Advanced topics in information theory and coding. The course is divided into two main parts, namely, Source coding and data compression, and channel coding and error detection/correction codes. The first part covers, entropy, amount of information source coding techniques, Shannon Fano, Huffman, and Lempel-Ziv codes. The second part covers binary symmetric channels, Z-channels, and E-channels, channel capacity, mutual information, linear block codes and convolutional codes, Viterbi decoders and cyclic redundancy check codes.

The course introduces the fundamentals of signal processing and communications for multimedia applications. It covers various topics relating to audio, image and video processing, storage and transmission. It discusses the human visual and hearing systems and relates them to image and sound digitization processes. The course also covers various lossless and lossy methods for audio, image and video compression. In addition, it gives the student hands on experience on applying the presented processing techniques using suitable software packages.

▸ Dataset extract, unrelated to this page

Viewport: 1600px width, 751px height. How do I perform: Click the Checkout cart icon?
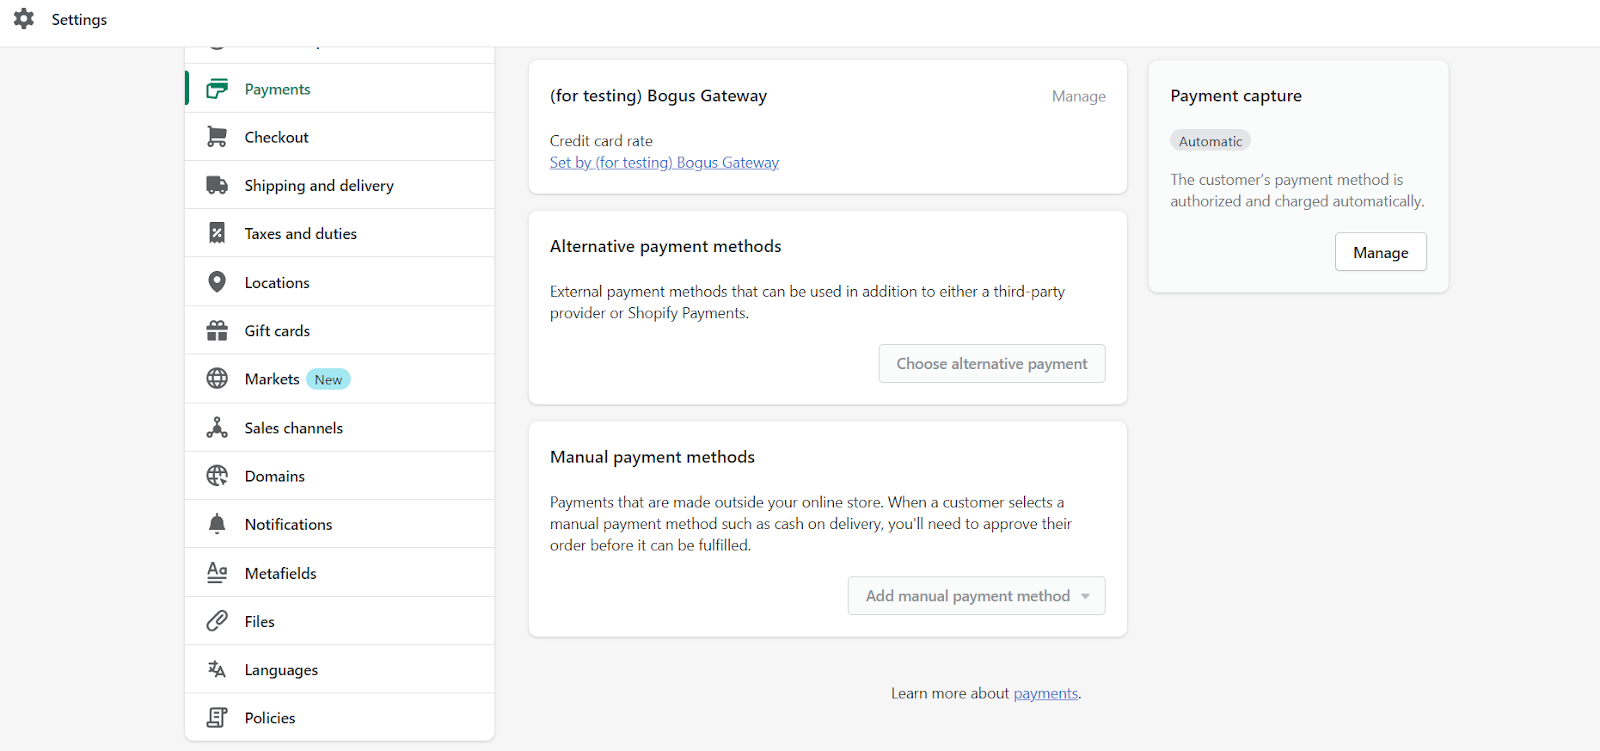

Advanced and emerging topics in electronics and communication engineering. Topics are announced through the Schedule of Classes.

The components of power system and their characteristics. Fundamental electric field calculations (Laplacian fields) in insulation systems of simple geometries, introduction to gas discharge physics, Townsends theory of electric breakdown in air and Paschens law and its implications on gas insulation strength. Experimental techniques applied in high voltage engineering.

Energy and power; forms of energy; energy conversion from energy sources including wind , solar, tidal, bio-fuel, wave, hydro, nuclear and fossil fuel. Structure of a modern power system: operating charts, voltage control, and matrix representation of transmission lines. Two port network representation of transmission lines, per unit system, fault analysis: symmetrical components, transformers: construction, operation, connections, and relevant calculations. Load flow analysis: network matrix representation, Gauss-Seidel and Newton-Raphson solution techniques. AC/DC conversion: converter types, dc transmission, advantages compared to AC transmission. Over-voltages: switching and fault over-voltages, Bewley Lattice diagrams, switchgear principles, current chopping, insulation coordination. Modal component theory: wave propagation.

Undergraduate research under the guidance of an engineering faculty member for juniors and seniors. Fixed credit hours; 3 credits are assigned, this is equivalent to a minimum of 9 hours of research time per week; a pass/fail grade is to be used. Student will be engaged in a creative research project at the discretion of the faculty member. The course is open to all engineering students.